22/05/2026

Assises du Diagnostic Immobilier 2026 : vers une transformation majeure de la profession ?

Le secteur du diagnostic immobilier vient peut-être de franchir un nouveau cap. Le 21 mai 2026, le ministre du Logement Vincent Jeanbrun a réuni à Paris les premières Assises du Diagnostic Immobilier, un événement inédit destiné à engager une réflexion de fond sur l’avenir de la profession, la fiabilité du DPE et la structuration du secteur. Au cœur des échanges : déontologie, contrôle, formation, indépendance des diagnostiqueurs… mais aussi confiance du grand public dans les diagnostics immobiliers.

Un signal fort envoyé au secteur du diagnostic immobilier

Longtemps perçu comme un simple outil technique, le diagnostic immobilier est aujourd’hui devenu stratégique : vente et location des logements, rénovation énergétique, lutte contre les passoires thermiques, sécurité des bâtiments, politiques publiques du logement. Face aux critiques récurrentes autour du DPE, Vincent Jeanbrun a affiché une volonté claire : restaurer la confiance sans fragiliser la profession.
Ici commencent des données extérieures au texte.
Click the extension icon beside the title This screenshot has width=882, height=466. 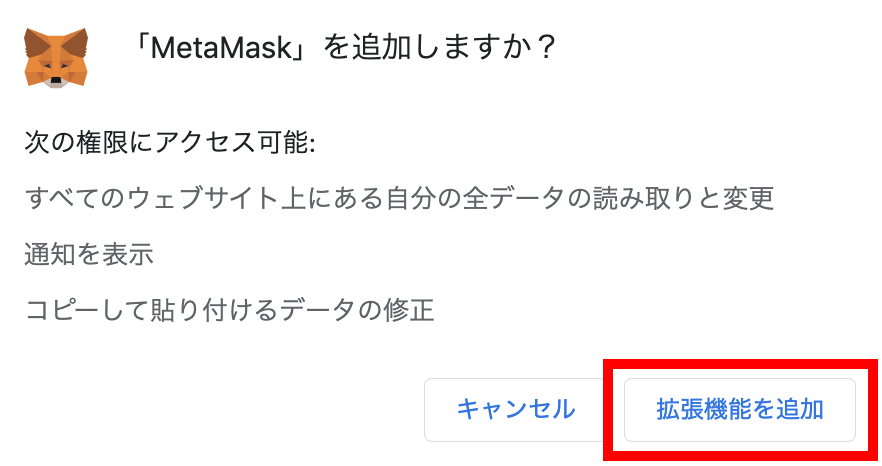pos(56,57)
Le ministre a notamment dénoncé le "diagnostiqueur-bashing” et a annoncé le lancement d’une charte nationale. Plusieurs pistes ont été évoquées : une carte professionnelle, un renforcement des contrôles voire la création d’un ordre des diagnostiqueurs immobiliers.

DPE : pourquoi la confiance s’est fragilisée

Les débats ont largement porté sur les évolutions successives du Diagnostic de Performance Énergétique (DPE), devenu central sur le marché immobilier. Les modifications réglementaires récentes, sur le coefficient de conversion de l’électricité notamment, ont profondément impacté le classement énergétique des logements. Après un premier passage de 2,3 à 1,9 au 1er janvier 2026, le gouvernement envisage désormais un nouvel ajustement à 1,7. Résultat :près de 895 000 logements sont déjà sortis du statut de passoire thermique. Plusieurs centaines de milliers pourraient encore changer de classement sans travaux. Une situation qui entretient parfois la confusion chez les particuliers, alors même que les diagnostiqueurs appliquent une méthode réglementaire définie par l’État.

SIDIANE et Diagamter engagés pour une filière plus exigeante

Présent lors de ces Assises en tant que président de SIDIANE (Syndicat Interprofessionnel du Diagnostic Immobilier) et Directeur Général de Diagamter/Aléa Contrôles, Olivier Héaulme, a participé aux échanges consacrés à l’avenir de la profession. Aux côtés de nombreux acteurs du secteur et de représentants publics, il a notamment pris part à une table ronde sur la déontologie, l’indépendance des diagnostiqueurs, et le contrôle qualité. Un sujet devenu essentiel dans un contexte où les attentes autour du DPE et des diagnostics immobiliers ne cessent de grandir. SIDIANE a rappelé plusieurs enjeux majeurs pour l’avenir du métier : renforcer la compétence des professionnels, garantir l’indépendance des diagnostiqueurs, améliorer la qualité des contrôles ou encore consolider la confiance des consommateurs.

Le diagnostic immobilier entre dans une nouvelle ère

Ces premières Assises du Diagnostic Immobilier traduisent une évolution profonde du secteur. Le métier tend progressivement à évoluer d’une activité purement technique vers une profession davantage structurée, encadrée et reconnue. Cette dynamique pourrait transformer durablement le paysage du diagnostic immobilier en France, avec une montée en puissance des exigences de qualité, des standards déontologiques, de la formation et de la reconnaissance institutionnelle de la profession. Pour les acteurs engagés dans une démarche qualité et une vision durable du métier, ces Assises marquent peut-être le début d’une nouvelle ère pour toute la filière.